By noon, I’m back in the zone.

This gives me a clue as to when Summer raised the sail. The wind boundary, where the southeast trades give way to the equatorial tumult, doesn’t move much in a day, so if it took me six hours to get back to the zone, it stands to reason that we left it six hours before I woke. Midnight or maybe a little earlier, since we’re moving faster now.

I have to think hard. Summer would have raised the sail after she left the zone.

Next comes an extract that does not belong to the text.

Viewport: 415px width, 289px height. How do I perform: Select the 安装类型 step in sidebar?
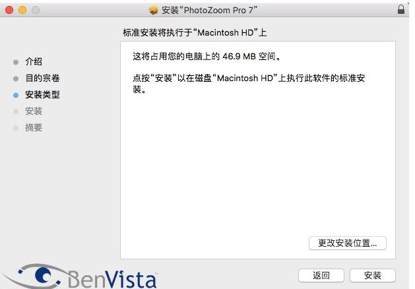(42, 94)
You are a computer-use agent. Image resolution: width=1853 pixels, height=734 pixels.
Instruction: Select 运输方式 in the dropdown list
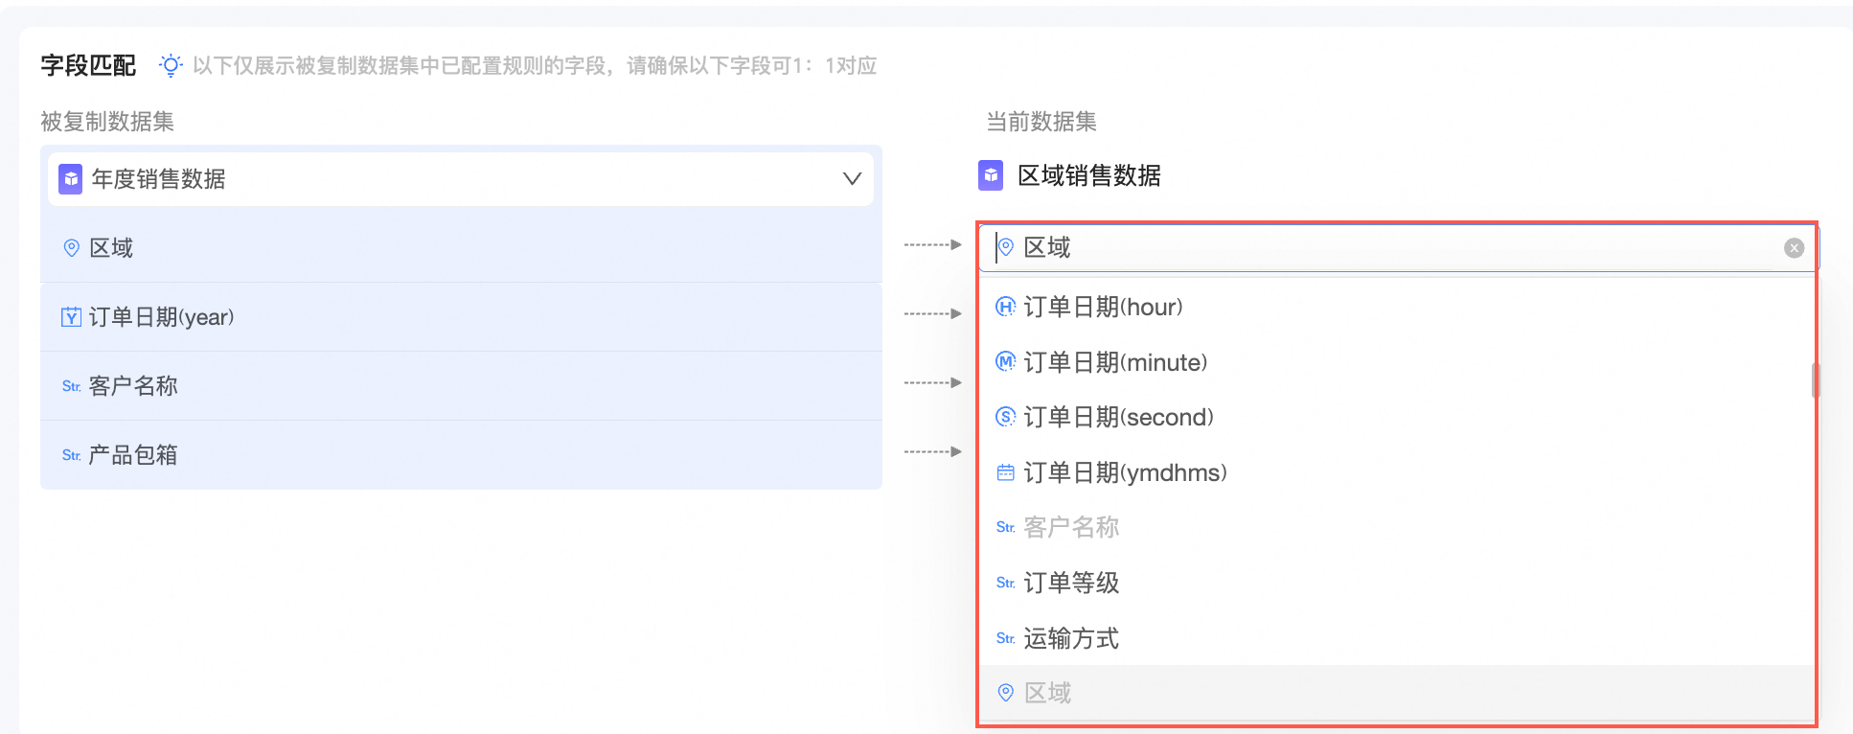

Wait. She can’t have fallen after midnight. That was when she was meant to wake me. There’s no way Summer would have sailed on through my watch.

I’ve narrowed down the window of time. Maybe forty minutes before midnight, ten minutes after. With insane elation, I redraw my search radius. Allowing for the uncertain rate of drift of a body—a swimmer—I have a search radius of five nautical miles.

I must do the geometry. Area of a circle. Pi times the radius squared. Thank God I know this stuff.

I have a search area of seventy-eight square miles.

My sister has been in the water for twelve hours. She has twelve more hours to live, sixteen at most, and the sun sets in six hours. I don’t know how much fuel is in Bathsheba’s tank, but searching under sail at the edge of the zone is complicated. I can’t make Bathsheba sail straight upwind, and the sails obscure my view.

Stay alive, Summer. Stay alive.

I set the yacht on course and shove the autopilot remote control into the pocket of my shorts. I pack the VHF radio and a water bottle into a backpack, along with some chocolate, although I can’t imagine ever eating again. I furl the sails and start the engine. I clip on my harness with its carabiners. I put on my skipper’s cap, and sling sunglasses and binoculars around my neck.

I climb the mast again.

No fear this time. Death seems a small thing. At the top, I clip myself to the masthead so my arms are free. I can steer Bathsheba from up here, using the remote control.

Nothing to do now but look.

And think.

Nine years of my life melt away. The hundred million has distracted me for nine years, but it’s forgotten now. All I can think about is Summer, my twin, the better half of my soul.

I love Summer. I’ll never love anyone, man or woman, as I love her. It’s not her beauty or her kindness or her blessed life. I love her because she’s my sister, and I’d kill for her, I’d die for her, if I could.